Member of the Chamber of Deputies
- In office 15 May 1941 – 15 May 1945
- Constituency: 7th Departmental Group (3rd Metropolitan District – Puente Alto)

Personal details
- Born: 1 December 1905 Chillán, Chile
- Died: 21 August 1975 (aged 69) San Miguel, Chile
- Party: Radical Party
- Spouse: Ana Lidia Romero Guzmán ​ ​(m. 1933)​
- Profession: Lawyer, Journalist

= Luis Rodríguez Quezada =

Chilean parliamentarian (1905–1975)

Luis Armando Rodríguez Quezada (1 December 1905 – 21 August 1975) was a Chilean lawyer, journalist and politician who served as a member of the Chamber of Deputies during the 1941–1945 legislative period.

== Biography ==
Rodríguez Quezada was born in Chillán, Chile, on 1 December 1905. He was the son of Walterio Rodríguez and Isaura Quezada.

He completed his secondary education at the Liceo of Chillán and later studied law at the University of Chile, qualifying as a lawyer in 1931. During his university years, he served as secretary of the Law Students’ Center and of the National Union of Students of Chile.

Alongside his legal career, he was actively involved in journalism. He directed the newspapers El Día and La Crítica in Chillán, collaborated with the journal of the Chilean Writers’ Society between 1925 and 1938, and served as a board member of the state-owned publishing company La Nación from 1939.
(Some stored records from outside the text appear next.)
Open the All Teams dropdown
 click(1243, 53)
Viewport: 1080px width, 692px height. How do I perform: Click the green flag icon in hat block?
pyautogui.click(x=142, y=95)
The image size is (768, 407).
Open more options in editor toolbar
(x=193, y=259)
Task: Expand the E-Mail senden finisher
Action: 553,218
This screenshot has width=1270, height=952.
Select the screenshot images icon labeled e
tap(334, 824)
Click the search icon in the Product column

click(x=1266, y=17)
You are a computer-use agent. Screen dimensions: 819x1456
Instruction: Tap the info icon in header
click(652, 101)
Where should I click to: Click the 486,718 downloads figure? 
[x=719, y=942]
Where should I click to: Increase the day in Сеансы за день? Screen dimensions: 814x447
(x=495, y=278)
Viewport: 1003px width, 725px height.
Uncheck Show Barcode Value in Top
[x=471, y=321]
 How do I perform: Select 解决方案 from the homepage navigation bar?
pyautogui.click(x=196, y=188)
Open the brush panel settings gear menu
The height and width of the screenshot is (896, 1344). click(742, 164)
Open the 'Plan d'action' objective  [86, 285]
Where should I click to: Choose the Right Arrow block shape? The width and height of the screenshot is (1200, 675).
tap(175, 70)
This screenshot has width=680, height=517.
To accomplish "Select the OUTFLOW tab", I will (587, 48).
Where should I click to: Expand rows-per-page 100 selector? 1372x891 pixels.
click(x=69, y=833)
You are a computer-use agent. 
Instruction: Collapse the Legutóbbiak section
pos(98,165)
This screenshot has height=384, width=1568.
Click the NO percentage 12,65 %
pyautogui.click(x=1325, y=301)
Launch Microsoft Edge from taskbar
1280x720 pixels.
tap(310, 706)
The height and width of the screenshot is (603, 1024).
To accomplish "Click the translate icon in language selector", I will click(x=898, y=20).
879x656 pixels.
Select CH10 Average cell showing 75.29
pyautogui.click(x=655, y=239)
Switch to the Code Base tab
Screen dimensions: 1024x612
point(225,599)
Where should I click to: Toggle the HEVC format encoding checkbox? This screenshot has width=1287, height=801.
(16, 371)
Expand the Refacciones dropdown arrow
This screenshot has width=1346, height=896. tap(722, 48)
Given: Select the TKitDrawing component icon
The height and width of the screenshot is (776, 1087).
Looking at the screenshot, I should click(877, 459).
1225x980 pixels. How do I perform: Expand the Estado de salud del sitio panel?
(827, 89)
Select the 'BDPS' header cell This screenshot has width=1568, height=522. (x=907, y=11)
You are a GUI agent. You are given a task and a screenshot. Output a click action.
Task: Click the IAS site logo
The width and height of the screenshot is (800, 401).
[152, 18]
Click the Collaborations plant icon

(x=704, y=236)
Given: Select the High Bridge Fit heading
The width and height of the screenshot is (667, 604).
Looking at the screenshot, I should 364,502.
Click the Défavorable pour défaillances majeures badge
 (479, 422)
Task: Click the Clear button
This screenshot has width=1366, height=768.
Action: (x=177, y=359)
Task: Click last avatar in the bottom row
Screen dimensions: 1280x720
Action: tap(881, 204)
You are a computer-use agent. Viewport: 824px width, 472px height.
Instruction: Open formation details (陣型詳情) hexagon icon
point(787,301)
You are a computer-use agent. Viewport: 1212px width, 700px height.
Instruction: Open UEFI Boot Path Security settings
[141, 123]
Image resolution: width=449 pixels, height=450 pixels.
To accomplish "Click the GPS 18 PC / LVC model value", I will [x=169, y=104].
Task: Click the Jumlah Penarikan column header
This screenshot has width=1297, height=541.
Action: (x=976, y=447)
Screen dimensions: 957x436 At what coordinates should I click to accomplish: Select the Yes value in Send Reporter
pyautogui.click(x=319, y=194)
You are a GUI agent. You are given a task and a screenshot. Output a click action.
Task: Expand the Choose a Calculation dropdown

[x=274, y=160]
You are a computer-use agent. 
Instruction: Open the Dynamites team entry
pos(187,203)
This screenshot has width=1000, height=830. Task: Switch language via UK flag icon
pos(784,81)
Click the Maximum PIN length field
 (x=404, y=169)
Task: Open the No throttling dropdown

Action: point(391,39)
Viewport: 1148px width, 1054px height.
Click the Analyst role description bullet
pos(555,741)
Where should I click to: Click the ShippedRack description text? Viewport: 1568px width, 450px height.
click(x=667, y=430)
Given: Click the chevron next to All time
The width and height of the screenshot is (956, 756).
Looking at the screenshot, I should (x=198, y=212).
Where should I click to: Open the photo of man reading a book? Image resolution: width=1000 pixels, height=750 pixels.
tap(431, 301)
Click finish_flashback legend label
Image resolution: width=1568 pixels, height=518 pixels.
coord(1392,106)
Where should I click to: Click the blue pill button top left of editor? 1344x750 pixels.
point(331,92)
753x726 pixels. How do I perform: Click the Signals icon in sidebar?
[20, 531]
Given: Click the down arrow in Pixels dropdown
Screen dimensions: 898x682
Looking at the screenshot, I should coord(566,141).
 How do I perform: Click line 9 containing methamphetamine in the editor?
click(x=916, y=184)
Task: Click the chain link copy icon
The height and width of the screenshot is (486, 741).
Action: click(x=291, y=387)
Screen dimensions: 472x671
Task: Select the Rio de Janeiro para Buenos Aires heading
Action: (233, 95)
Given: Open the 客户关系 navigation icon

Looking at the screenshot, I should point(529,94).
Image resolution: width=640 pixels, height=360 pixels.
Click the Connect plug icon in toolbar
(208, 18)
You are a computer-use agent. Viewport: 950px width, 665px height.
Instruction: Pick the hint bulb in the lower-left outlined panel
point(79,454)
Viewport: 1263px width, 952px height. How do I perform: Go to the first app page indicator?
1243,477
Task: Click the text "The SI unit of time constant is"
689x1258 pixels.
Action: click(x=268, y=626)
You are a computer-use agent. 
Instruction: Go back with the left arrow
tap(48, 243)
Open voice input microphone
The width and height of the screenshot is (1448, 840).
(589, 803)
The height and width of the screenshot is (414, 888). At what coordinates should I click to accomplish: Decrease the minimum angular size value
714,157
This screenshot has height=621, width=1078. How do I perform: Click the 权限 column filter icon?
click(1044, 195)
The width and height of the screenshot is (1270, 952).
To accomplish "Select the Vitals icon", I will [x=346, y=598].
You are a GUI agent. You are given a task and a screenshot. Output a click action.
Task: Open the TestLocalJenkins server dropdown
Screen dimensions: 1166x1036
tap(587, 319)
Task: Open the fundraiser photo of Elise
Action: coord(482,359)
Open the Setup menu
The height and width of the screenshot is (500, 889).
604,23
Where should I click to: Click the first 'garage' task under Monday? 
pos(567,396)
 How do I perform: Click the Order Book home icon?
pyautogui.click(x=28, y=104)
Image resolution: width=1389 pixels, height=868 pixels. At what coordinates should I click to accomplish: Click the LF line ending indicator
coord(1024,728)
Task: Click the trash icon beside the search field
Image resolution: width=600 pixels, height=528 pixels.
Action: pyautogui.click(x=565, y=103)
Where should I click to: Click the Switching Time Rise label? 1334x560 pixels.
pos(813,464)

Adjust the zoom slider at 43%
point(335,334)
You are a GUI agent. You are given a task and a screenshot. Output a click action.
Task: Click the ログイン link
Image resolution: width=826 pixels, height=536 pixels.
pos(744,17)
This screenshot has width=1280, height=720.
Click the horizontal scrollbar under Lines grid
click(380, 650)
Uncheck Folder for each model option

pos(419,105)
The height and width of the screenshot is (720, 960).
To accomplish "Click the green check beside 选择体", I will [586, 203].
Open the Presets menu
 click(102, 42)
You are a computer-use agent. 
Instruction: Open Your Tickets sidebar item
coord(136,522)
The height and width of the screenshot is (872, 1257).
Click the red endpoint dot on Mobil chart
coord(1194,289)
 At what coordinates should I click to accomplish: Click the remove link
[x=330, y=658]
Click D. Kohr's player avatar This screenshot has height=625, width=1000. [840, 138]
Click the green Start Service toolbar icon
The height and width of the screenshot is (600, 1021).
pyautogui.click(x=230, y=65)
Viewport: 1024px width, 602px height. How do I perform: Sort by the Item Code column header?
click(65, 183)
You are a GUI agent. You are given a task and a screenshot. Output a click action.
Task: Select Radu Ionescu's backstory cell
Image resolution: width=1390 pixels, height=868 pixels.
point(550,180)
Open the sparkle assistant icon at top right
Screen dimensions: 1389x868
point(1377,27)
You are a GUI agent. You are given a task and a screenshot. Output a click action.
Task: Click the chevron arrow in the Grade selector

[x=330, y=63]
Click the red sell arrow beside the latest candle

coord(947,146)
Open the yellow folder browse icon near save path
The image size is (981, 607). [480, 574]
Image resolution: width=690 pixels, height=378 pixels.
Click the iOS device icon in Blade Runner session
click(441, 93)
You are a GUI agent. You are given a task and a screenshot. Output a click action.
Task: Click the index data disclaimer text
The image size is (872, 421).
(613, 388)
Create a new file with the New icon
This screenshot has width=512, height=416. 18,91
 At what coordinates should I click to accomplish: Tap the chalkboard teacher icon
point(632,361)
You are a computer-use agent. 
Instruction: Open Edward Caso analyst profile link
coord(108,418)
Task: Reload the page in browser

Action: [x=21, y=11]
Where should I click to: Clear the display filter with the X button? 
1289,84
He married Ana Lidia Romero Guzmán in 1933.

== Political career ==
Rodríguez Quezada joined the Radical Party in 1934. He played a key role in organizing the party’s youth wing and served as secretary of the national presidential campaign of Pedro Aguirre Cerda in 1938.

He was elected Deputy for the 7th Departmental Group —corresponding to the 3rd Metropolitan District (Puente Alto)— for the 1941–1945 term. During his tenure, he served on the Standing Committee on National Defense.

In 1952, he founded the Popular Unity Party with the aim of contesting the 1953 parliamentary elections. The party succeeded in winning a single seat but was dissolved shortly thereafter.